• Directive 1: According to the passage on East Brooklyn Congregations, what annual dues does each congregation pay?
• Directive 2: In the passage on East Brooklyn Congregations, retype word for word the stretch that begins at the words "It is a cold" and ends after "old baby carriages.".

• Extracted text:
It is a cold February night in the Brooklyn neighborhood of Bushwick. The streetlights overhead are burned out, so one must make one’s way carefully in the dark over potholes, buckled pavement, blowing garbage, and piles of broken safety glass from smashed windshields. Through the gloom one can pick out abandoned buildings with bricked-up windows and overgrown yards full of tangled barbed wire and discarded junk, such as empty Clorox bottles and old baby carriages.

But a few blocks away is a cheerful beacon. Light spills out onto the street from the heavy door of St. Barbara’s Roman Catholic Church. A convoy of yellow school buses is lined up out front, dispatching groups of people who hurry inside and clatter down the stone stairs to the basement auditorium. Here about four hundred people are gathered, sitting on rows of metal folding chairs or around card tables at the edge of the room; some roost on window ledges.

It’s not the most modern place: The aging fluorescent lights hum and flicker, and the walls are a depressing industrial yellow. It’s so drafty many people keep their coats on. Still, on entering you feel you’ve found a place that is safe and dry and warm and happy and . . . happening. Here, just below that cold Bushwick street, there is a cheerful town-meeting feel, a buzz, an excited hum: Friends jump up to greet friends, Young Turks in three-piece suits bustle around, people crane their heads to see who will come in next.

This is a meeting of East Brooklyn Congregations, a 14-year-old organization of 55 churches of all denominations, as well as two synagogues and two parents’ associations. Each congregation pays annual dues of $12 per family, giving EBC a "backbone" of $90,000 to work with. The organization uses this money, plus funds other churches contribute or lend, to provide scholarships for promising local students and to maintain a full-time staff of organizers who tackle a variety of community problems. EBC has involved itself with projects as mundane as moving a bus stop so that women are safer when walking home at night, and as elaborate as turning a huge swath of empty, rubble-strewn land into a 2,300-home suburb. The Nehemiah homes, named after Nehemiah of the Old Testament who rebuilt Jerusalem, are strangely reminiscent of parts of irrigated Los Angeles or Israel’s kibbutzim: The desert has been made to bloom. Where there were once blocks of empty lots overgrown with weeds, full of rubble, and patrolled by packs of wild dogs, there are now rows of red brick houses with trim lawns, rose bushes, garden gates, and new RVs in the driveways. The homes are occupied by nurses, school teachers, Transit Authority employees, and other working-class New Yorkers.

• Given material:
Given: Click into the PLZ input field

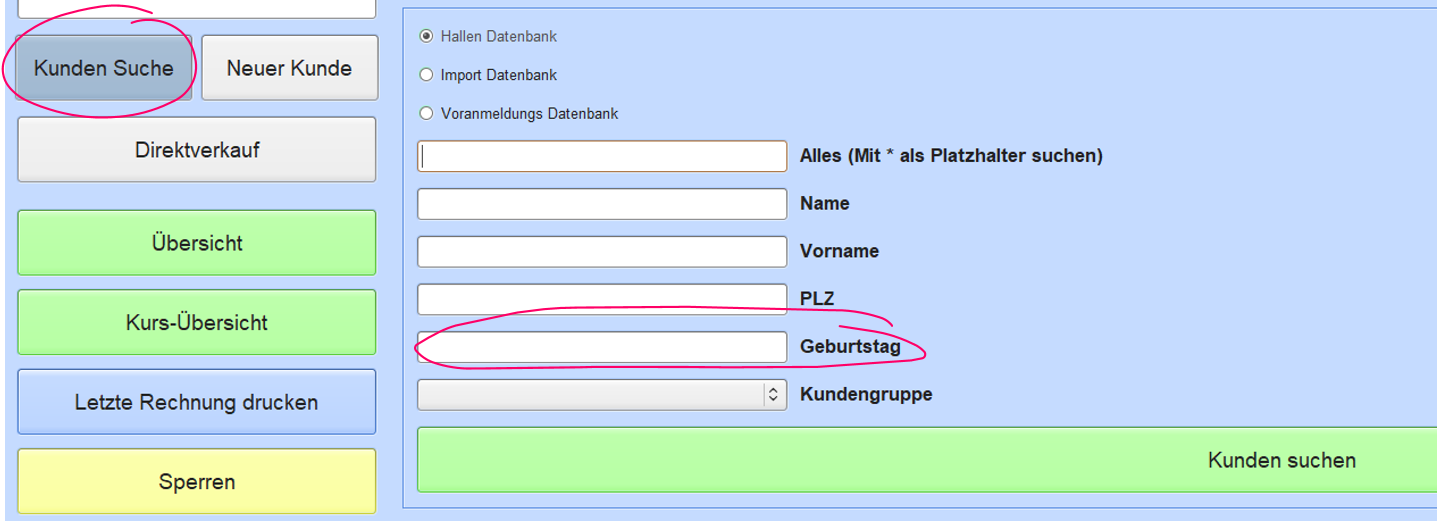Looking at the screenshot, I should [602, 299].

• Output 1: $12 per family

• Output 2:
It is a cold February night in the Brooklyn neighborhood of Bushwick. The streetlights overhead are burned out, so one must make one’s way carefully in the dark over potholes, buckled pavement, blowing garbage, and piles of broken safety glass from smashed windshields. Through the gloom one can pick out abandoned buildings with bricked-up windows and overgrown yards full of tangled barbed wire and discarded junk, such as empty Clorox bottles and old baby carriages.